Por lo tanto, solamente los gobiernos locales, en lo que corresponde a su competencia territorial, resultan ser los abanderados de normar, regular y autorizar los lugares en donde los candidatos podrán instalar su propaganda con fines electorales, tomando en cuenta las normas afines al caso en concreto.

Pero, casi siempre, hemos sido testigos de que la publicidad electoral ha sido instalada en postes de alumbrado público por ser, quizás, la fuente más numerosa dentro del mobiliario urbano en la cual podría instalarse fácilmente la publicidad electoral; ahora, ¿existe alguna prohibición para que los candidatos instalen su publicidad en los postes de alumbrado público? Sencillamente, SÍ.

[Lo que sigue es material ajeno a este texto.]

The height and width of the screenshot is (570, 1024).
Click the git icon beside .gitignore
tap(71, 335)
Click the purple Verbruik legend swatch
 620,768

Todas las municipalidades distritales y provinciales a nivel nacional, sin excepción, cuentan con Ordenanzas que textualmente prohíben y sancionan la instalación de publicidad electoral, entre otras, en postes de alumbrado público, toda vez que concuerdan dicha disposición con el Código Nacional de Electricidad, el cual dispone en su numeral 217.A.4 que, “…no se deberán de colocar letreros, carteles, anuncios y otros accesorios en las estructuras de soporte. Las estructuras de soporte deberán de mantenerse libre de otros peligros de escalamiento tales como tachuelas, clavos, enredaderas y pernos pasantes que no estén adecuadamente ajustados…”.

Ante ello, el Jurado Nacional de Elecciones, la Defensoría del Pueblo y la Municipalidad al caso en concreto, durante y después de las elecciones, recorren las calles a fin de poder supervisar el fiel cumplimiento de las disposiciones municipales, encontrándose siempre con grandes y alarmantes sorpresas; por ejemplo, las autoridades trujillanas recorrieron las principales calles de su localidad, para retirar propaganda electoral de las diferentes agrupaciones políticas instaladas en los postes de media y baja tensión, así como de alumbrado público que ponen en riego a la colectividad.

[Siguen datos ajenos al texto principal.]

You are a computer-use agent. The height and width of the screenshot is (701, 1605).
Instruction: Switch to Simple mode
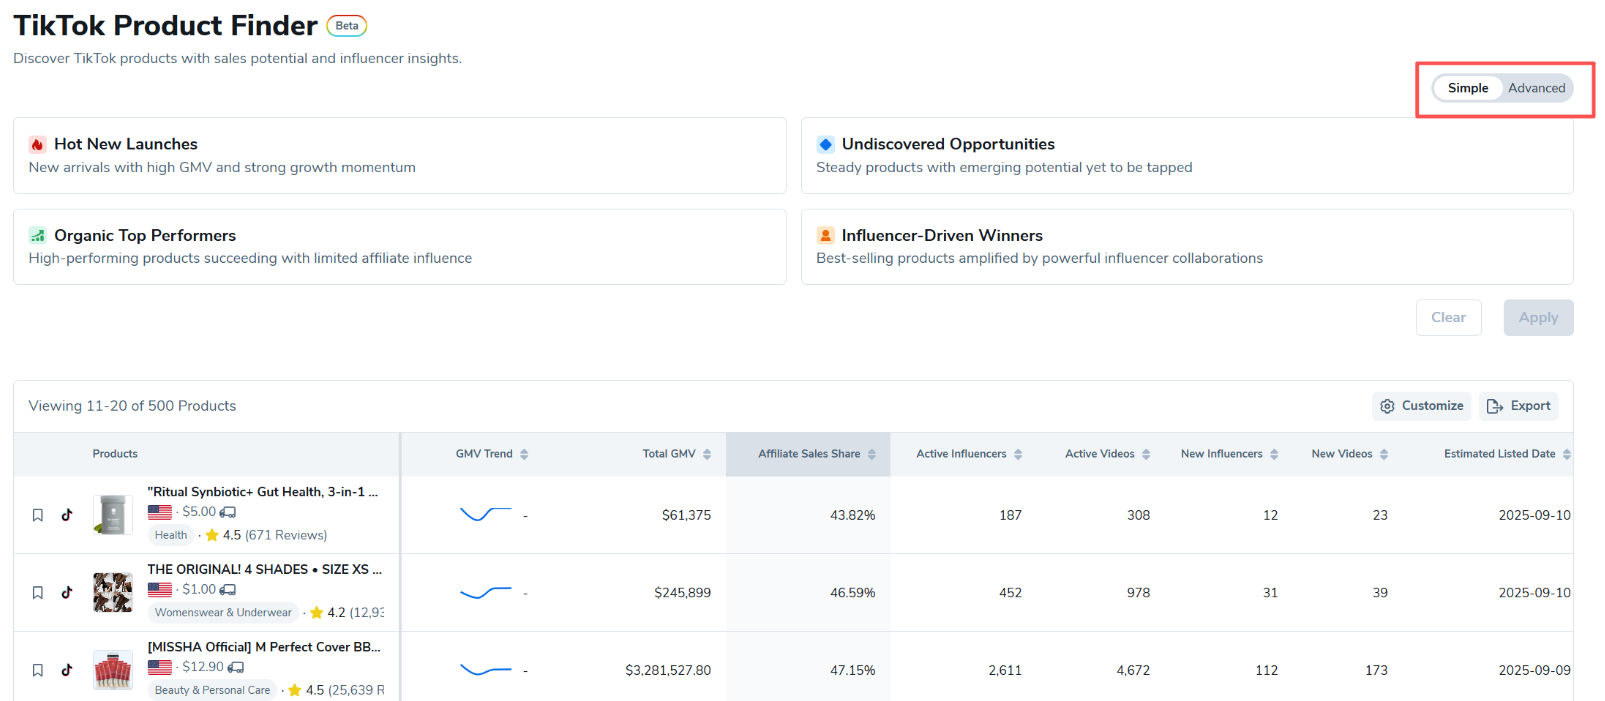[1467, 88]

En la Av. España, por ejemplo, frente a la estación de los Bomberos se encontró dos lampas colgadas en postes de alumbrado público, determinando que estos elementos deterioran las estructuras eléctricas causando así cortes no programados de energía; asimismo, también pueden ser de alto riesgo para las personas que pasan por ahí ya que el alambre con los que ha sido amarrados es muy delgado además de ser peligro para la seguridad común.

Si bien es cierto no resulta usual encontrar un tipo de publicidad diferente a un cartel o panel colgando de un poste, lo curioso es que los métodos de hacer publicidad electoral siguen innovándose, pero, vulnerando las disposiciones municipales.

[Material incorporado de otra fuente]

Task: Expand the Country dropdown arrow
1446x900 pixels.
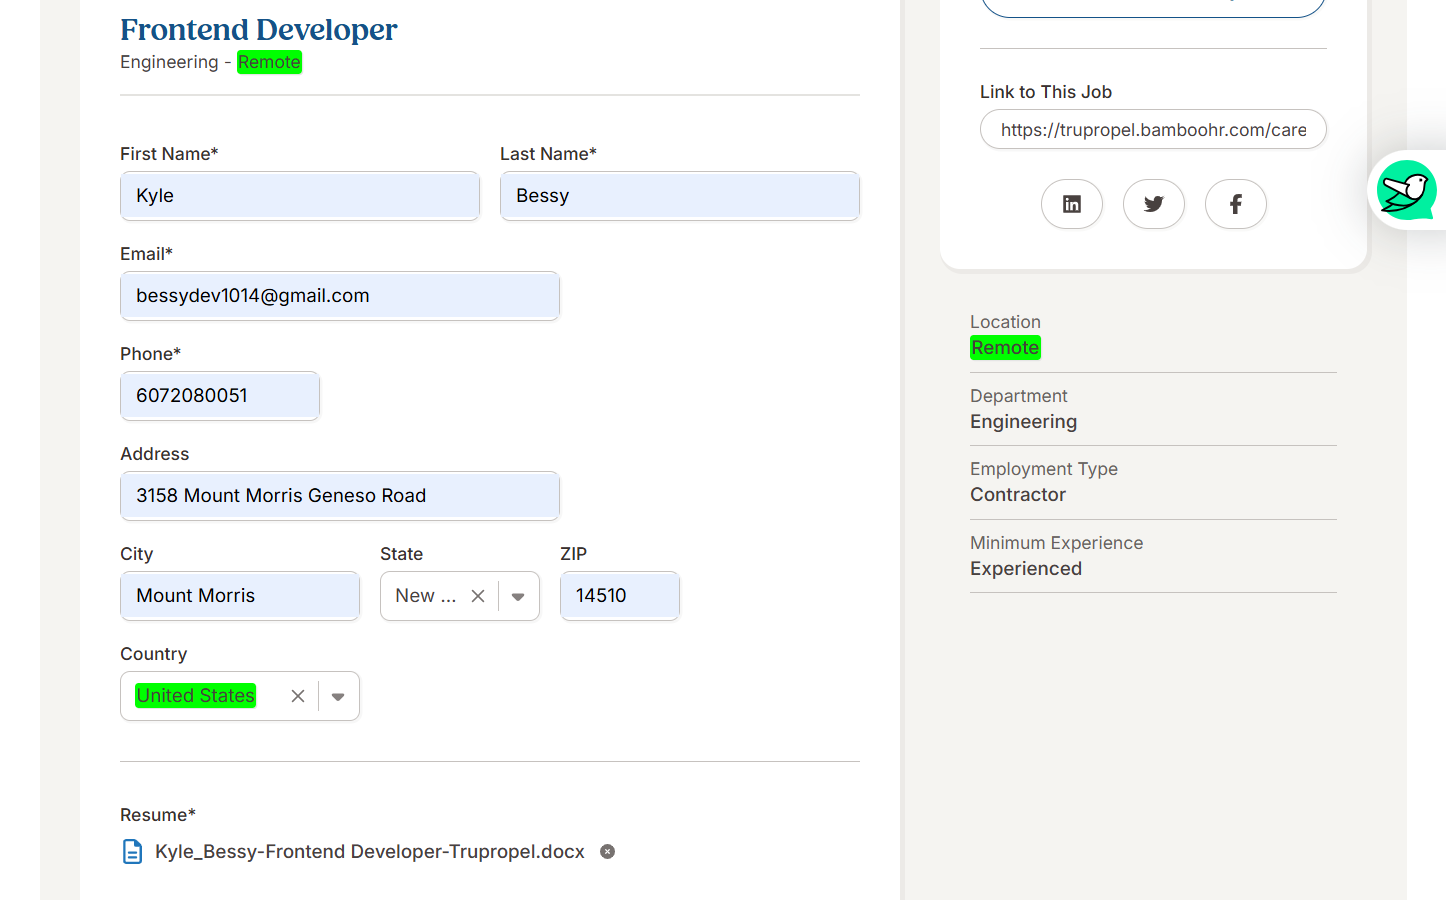Action: coord(338,696)
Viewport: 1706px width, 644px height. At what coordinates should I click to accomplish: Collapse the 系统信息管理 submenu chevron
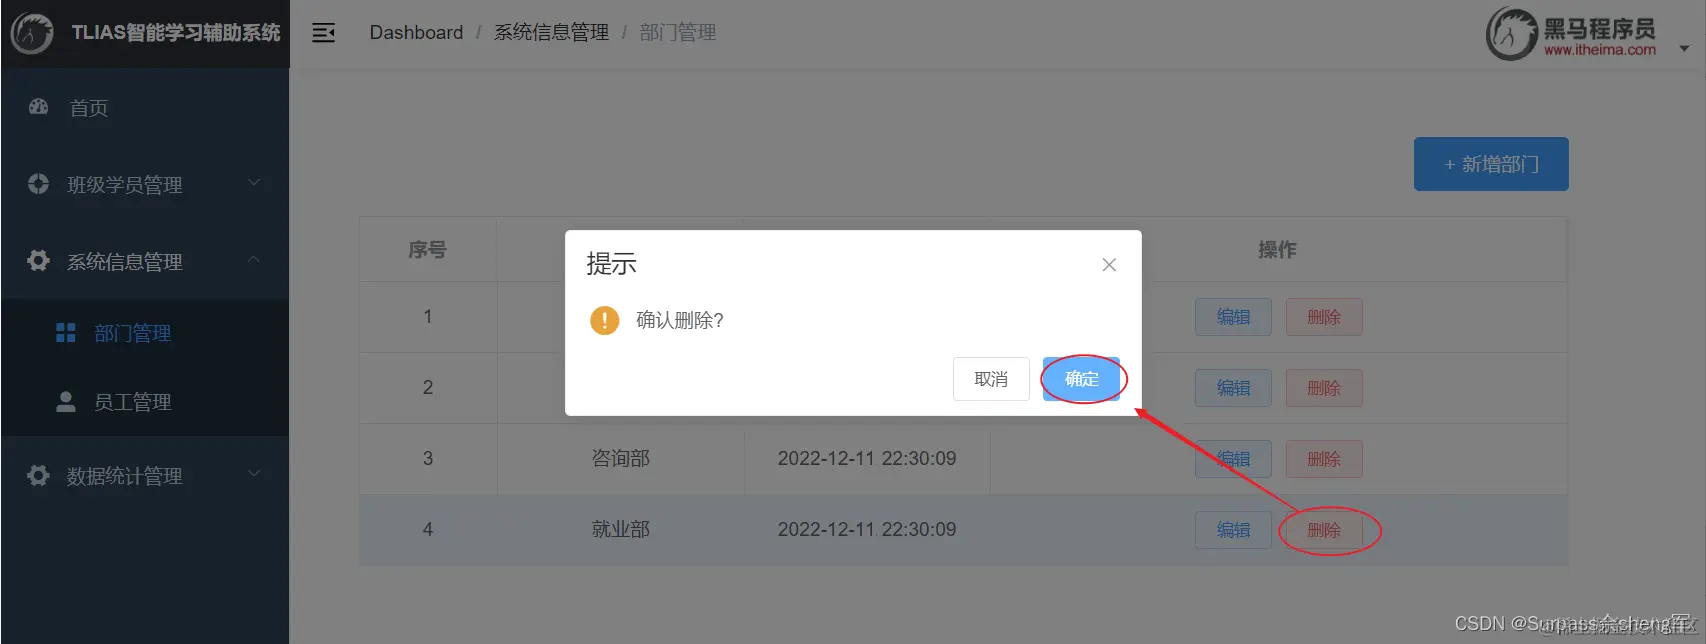(x=254, y=260)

Lo cierto es que lo ideal y lo correcto sería que todos los candidatos respeten las ubicaciones legítimas para poder hacer uso de la vía pública con fines electorales, respetando aquellos lugares en donde explícitamente se encuentra prohibido su instalación, pero que aquel respeto no solamente se verse en aquella prohibición expresa, sino además en aras de salvaguardar la vida y/o la salud de aquellas personas que suben a los postes a realizar la instalación.